Things that confused me about cross-entropy
26 Dec 2020Every once in a while, I try to better understand cross-entropy by skimming over some Medium posts and StackExchange answers. I always come away only half-understanding it.
A major cause of confusion is that different sources use different notations and conventions. Here are some that tripped me up.
p and q vs y and p
In information theory, the cross-entropy for an event with \(M\) discrete outcome classes is
\[H(p, q) = -\sum_{j=1}^M{p_j log (q_j)}\]… where \(p\) is the true distribution of outcomes and \(q\) is the approximating distribution.
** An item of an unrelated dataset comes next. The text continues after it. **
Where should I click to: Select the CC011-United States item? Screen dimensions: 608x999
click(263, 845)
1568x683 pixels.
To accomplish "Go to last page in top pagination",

But in machine learning, the cross-entropy is defined as:
\[H(y, p) = -\sum_{j=1}^M{y_j log (p(y_j))}\]… where \(y\) are the true labels and \(p(y)\) is the approximating distribution, i.e. the classifier’s probability predictions.
Notice that the meaning of \(p\) has been reversed! In information theory, it is the true distribution. In machine learning, it is the approximating distribution.
This points to a key difference between generic information theory and machine learning applications. In information theory, the target distribution \(p\) is a probability distribution where the probability mass can be distributed broadly over the classes. In machine learning, the target distribution \(y\) has all of its mass allocated to a known label.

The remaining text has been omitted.